The Founders' Record The Schoolroom Archive · Episode 03 X · @foundersrecord
03
The Schoolroom Archive, Pillar III · Season One

The Book That Taught
a Slave to Argue
for His Freedom

Once a child could read, the next book taught them to speak. Caleb Bingham's Columbian Orator, first printed in 1797, dominated American schoolrooms for a generation, teaching recitation, eloquence, and republican virtue. In 1830, a twelve-year-old enslaved boy in Baltimore paid fifty cents he had saved from shining shoes for his own copy. His name was Frederick Douglass.

1797
Columbian Orator, first printed
200K
Copies sold by 1832
50¢
Douglass paid for his copy
12
Douglass's age when he bought it

Episode 01 covered the speller, the book that taught a child to read at all. This episode covers what came next: the reader, the book that taught a child to speak in public, to argue, to recite. Two readers dominated the field. What one of them did to one specific reader is among the most consequential things any American schoolbook ever did.

1
Boston, 1797
Bingham's Columbian Orator

Caleb Bingham, a Dartmouth graduate who had run the college's free school for Native American students before opening a private school in Boston, published The Columbian Orator in May 1797. Its full title described exactly what it was for: A Variety of Original and Selected Pieces, Together with Rules, Calculated to Improve Youth and Others in the Ornamental and Useful Art of Eloquence.
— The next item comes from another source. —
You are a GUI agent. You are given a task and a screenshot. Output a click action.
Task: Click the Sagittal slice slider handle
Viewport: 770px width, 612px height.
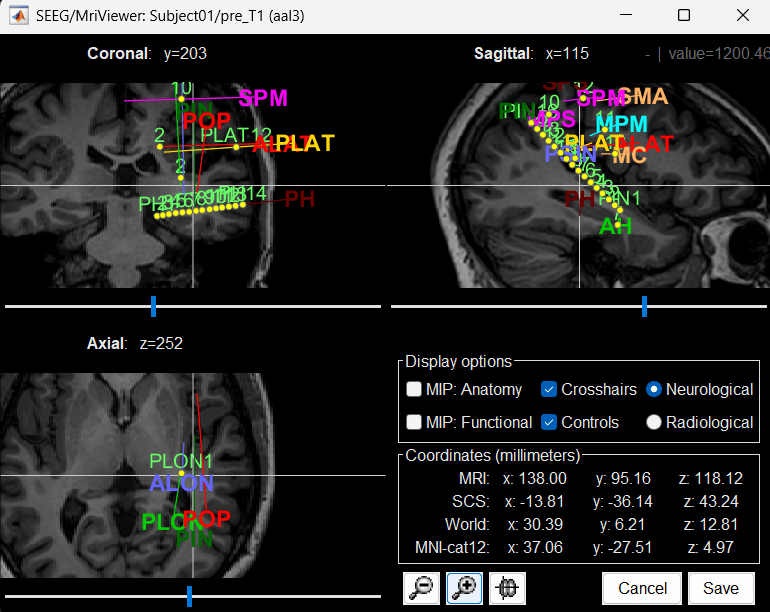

It became a standard, widely imitated text in American schoolrooms from the late 1790s through 1820, with some 200,000 copies sold by 1832.

The actual title page of The Columbian Orator by Caleb Bingham, the 1817 stereotype edition
The actual book. The title page of this exact edition of The Columbian Orator. This is the book Frederick Douglass carried with him, read and reread, and later credited with shaping his understanding of liberty.
View the full digitized copy at the Internet Archive →

The book opened with practical instruction in how to speak, gesture, and project before an audience. It then moved into the actual material to be memorized and recited: speeches by George Washington and Benjamin Franklin, dialogues attributed to Socrates and Cato, and selections from British orators including Charles James Fox and William Pitt. It was, by design, a training manual for public argument, built for a republic that expected its citizens to speak in town meetings, courtrooms, and legislatures.

"

All exclamations should be violent. When we address inanimate things, the voice should be higher than when animated beings; and appeals to Heaven must be made in a loftier tone than those to men.

Caleb Bingham · The Columbian Orator, instructions on elocution · 1797 Internet Archive →
2
Baltimore, 1830
What the Book Did to One Reader

Frederick Douglass was enslaved in Baltimore, taught the alphabet in secret by his enslaver's wife before her husband forbade it, and continued his own education afterward by trading bread for reading lessons with poor white children in the street. At around twelve years old, he used fifty cents he had saved from polishing boots to buy a copy of The Columbian Orator at a local bookstore.

"

Just about this time, I got hold of a book entitled The Columbian Orator. Every opportunity I got, I used to read this book.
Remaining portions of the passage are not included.